Thursday, June 18, 2020

Second. Worst. Lock. Ever.

Four years ago I wrote a short post describing a dumb race condition in our reference counted art assets.

To recap the problem: X-Plane's art assets are immutable and reference counted, so they can be accessed lock-free (read-only) from rendering threads.

But X-Plane also has a lookup table from file path to art asset that is functionally a table of weak references; on creation of an art asset we use the table to find that we already loaded the art asset and bump its count.  On destruction we have to grab the table lock to clear out the entry.

So version one of the code, which was really really bad, looked like this:

void object::release()
{
  if(m_count.decrement() == 0)
  {
    // Race goes here
    RAII_lock (m_table_lock());
    m_table.erase(this->name);
    delete this;
  }
}
This code is bad because after we decrement our reference count, but before we lock the table, another thread can go in, lock the table, find our art asset, increment its reference count and unlock the table - this would be caused by an async load of the same art asset (in another thread) hitting the "fast path".  We then delete a non-zero-count object.

The fix at the time was this:

void object::release()
{
  RAII_lock (m_table_lock());
  if(m_count.decrement() == 0)
  {
    m_table.erase(this->name);
    delete this;
  }
}

Since the table is locked before the decrement, no one can get in and grab our object - we block out all other asset loaders before we decrement; if we hit zero reference count, we take out the sledge hammer and trash the object.

Correct But Stupid

The problem with this new design is that it holds the table lock across every release operation - even ones where there is no chance of actually releasing the object.

We hold the table lock during asset creation - the API contract for loaders is that you get back a valid* C++ object representing the art asset when the creation API returns, so this effectively means we have to hold the lock so that a second thread loading the same object can't return the partially constructed object being built by a first thread.  This means the lock isn't a spin lock - it can be held across disk access for tens of milliseconds.

Well, that's not good. What happens when you put your object into a C++ smart handle that retains and releases the reference count in the constructor/destructor?

The answer is: you end up calling release all over the place and are constantly grabbing the table lock for one atomic op, and sometimes you're going to get stuck because someone else is doing real loading.

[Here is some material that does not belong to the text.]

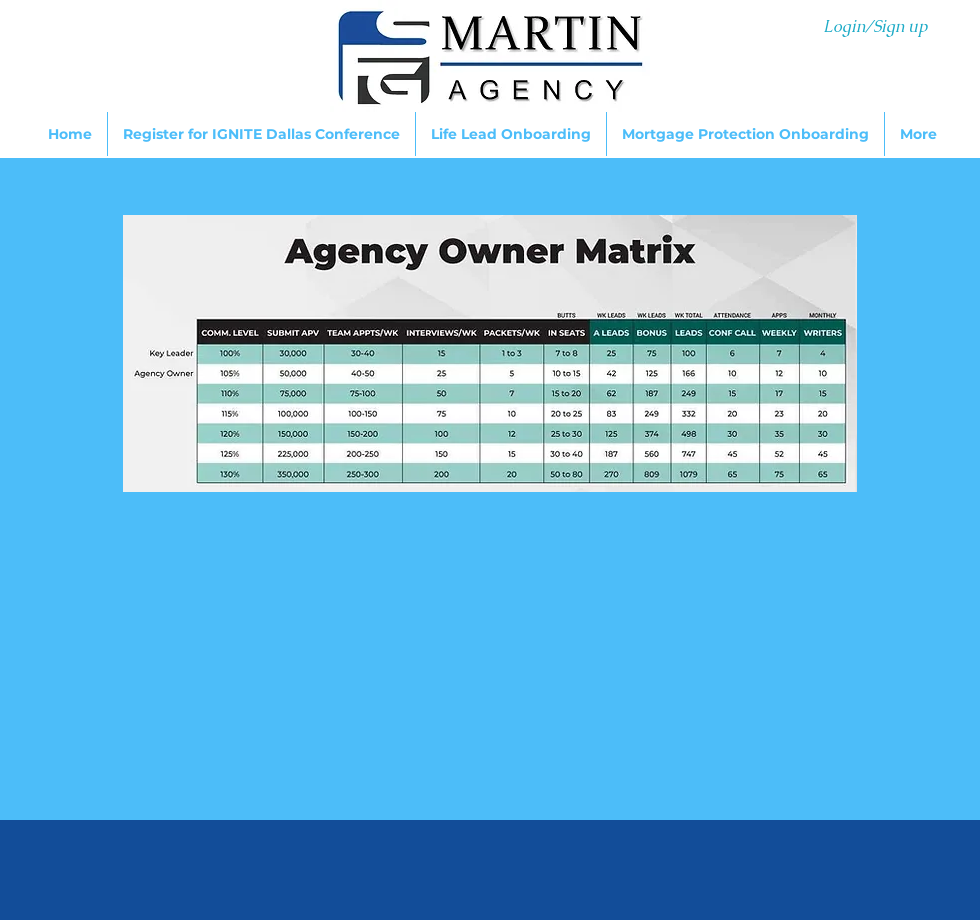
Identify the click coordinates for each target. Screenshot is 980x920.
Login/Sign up (875, 26)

The reason this is a total fail is: client code would not expect that simply moving around ownership of the reference would be a "slow" operation the way true allocation/deallocation is.  If you say "I release an art asset on the main thread and the sim glitched" I tell you you're an idiot. If you say "my vector resized and I locked the sim for 100 ms", that's not a good API.

Third Time's a Charm

The heart of the bug is that we eat the expensive table lock when we release regardless of whether we need it.  So here's take three:

void object::release()
{
void object::release()
{
  if(m_count.decrement() == 0)
  {
    RAII_lock (m_table_lock());
    // If someone beat us to the table lock, check and abort.
    if(m_count.load() > 0)
      return;
    m_table.erase(this->name);
    delete this;
  }
}

This is sort of like double-checked locking: we do an early first check of the count to optimize out the table lock when it is obvious we aren't the deleter (our reference count is greater than zero after we decrement).  Once we take the table lock, we then re-check that no one beat us into the table between the decrement and the lock, and if we are still okay, we delete.

The win here is that we only take the table lock in the case where we are very likely to deallocate - and client code should only be hitting that case if the client code is prepared to deallocate a resource, which is never fast. With this design, as long as resource deallocation (at the client level) is in the background with resource creation, we never hit the table lock from any critical rendering path or incidental book-keeping.

* With the Vulkan renderer we now have art assets that complete some of their loading asynchronously - this is more or less mandatory because DMA transfers to the GPU are always asynchronous. So the synchronous part of loading is establishing a C++ object functional enough to "do useful stuff with it."

We could start to erode this time by having more functionality be asynchronously available and less be always-guaranteed.  But in practice it's not a real problem because entire load operations on the sim itself are already in the background, so lowering load latency doesn't get us very much real win.